The Deseret Morning News, of all places, lets the Huckabee and McCain campaigns explain why Romney didn’t win Iowa: (emphasis added)
Romney spent the final few weeks before Iowa cast the first votes of the 2008 presidential election engaged in an aggressive contest with Huckabee. Huckabee resisted the temptation to respond in kind, instead relying on his wit and humor. McCain said civility is one of the lessons to take from Iowa’s results.
“One, you can’t buy an election in Iowa,” McCain, whose own financial woes have affected his campaign told Associated Press. “And two, negative campaigns don’t work. They don’t work there, and they don’t work here in New Hampshire.” McCain stopped short of saying what he thought Romney’s stumble in Iowa might mean for McCain’s own chances in next Tuesday’s New Hampshire primary.
The Des News completely overlooks how negative Huckabee has gone on Romney, and in a “nasty” and personal way. McCain’s and Huckabee’s self-serving complaints about negative ads are hypocritical. Both have no aversion to using negatives ads themselves (examples: Huckabee, McCain), they just haven’t raised the money to blast them like Romney has.
But to the larger point, negative ads can be effective and are good:
As far as I can tell, there is nothing wrong with them. And yet, the stigma is so bad that the Romney campaign has insisted on referring to their Huckabee attacks as “contrast ads.” That’s a fairly cowardly description. Make no mistake, the impetus of the ads that Romney has been running recently in Iowa is to tear Huckabee down rather than build Romney up. The better euphemism would be that they are “voter education ads.” However off-putting the aesthetics of such ads are — with their unflattering black and white photos and dissonant piano chords — negative campaign ads are just about the only occasion voters are offered any real facts or substantive information about a candidate.
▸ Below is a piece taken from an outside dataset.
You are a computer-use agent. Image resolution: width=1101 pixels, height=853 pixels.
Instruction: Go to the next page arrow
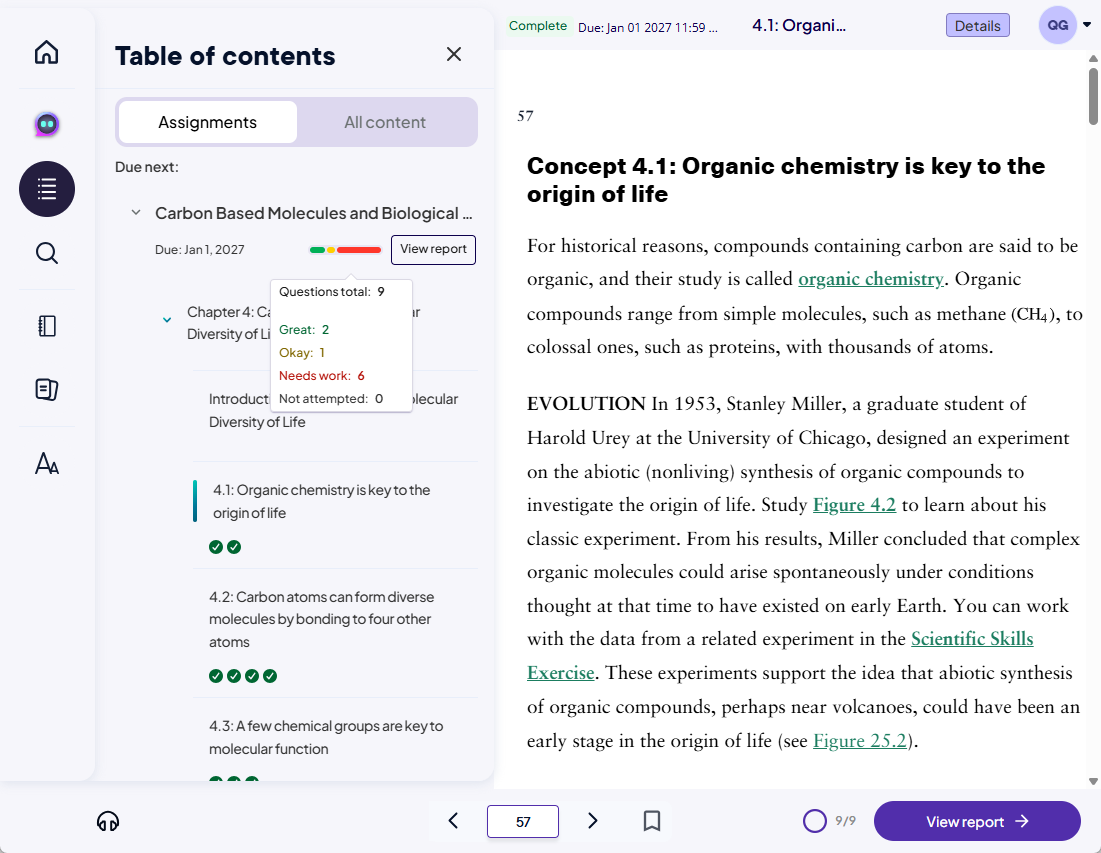click(x=593, y=821)
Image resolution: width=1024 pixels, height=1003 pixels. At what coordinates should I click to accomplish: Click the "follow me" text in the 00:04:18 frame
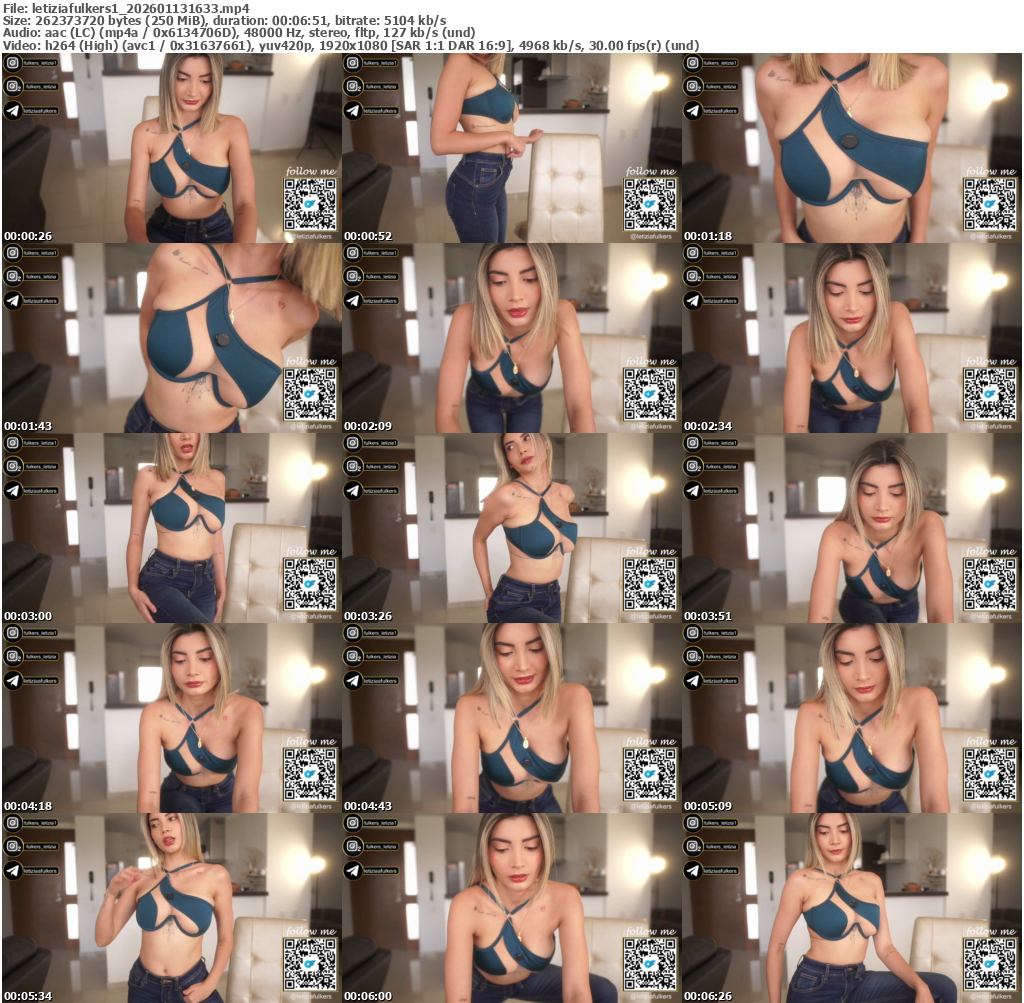tap(309, 741)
Plus, Rusty is right that complaining about campaign funding is lame. Romney has been at a huge disadvantage compared to the well-known Giuallini and McCain, and even Huckabee. Perot, Forbes, and many other previous candidates have shown that money has never been able to buy an election. Romney’s money was used to build a network in Iowa that Huckabee had for free and there is no doubt whose was superior.
Unfortunately, McCain’s and Huckabee’s griping about money and negative ads are just opportunistic jabs at Romney. They are enlisting class warfare and dodging actual issues. But that seems to play in Iowa.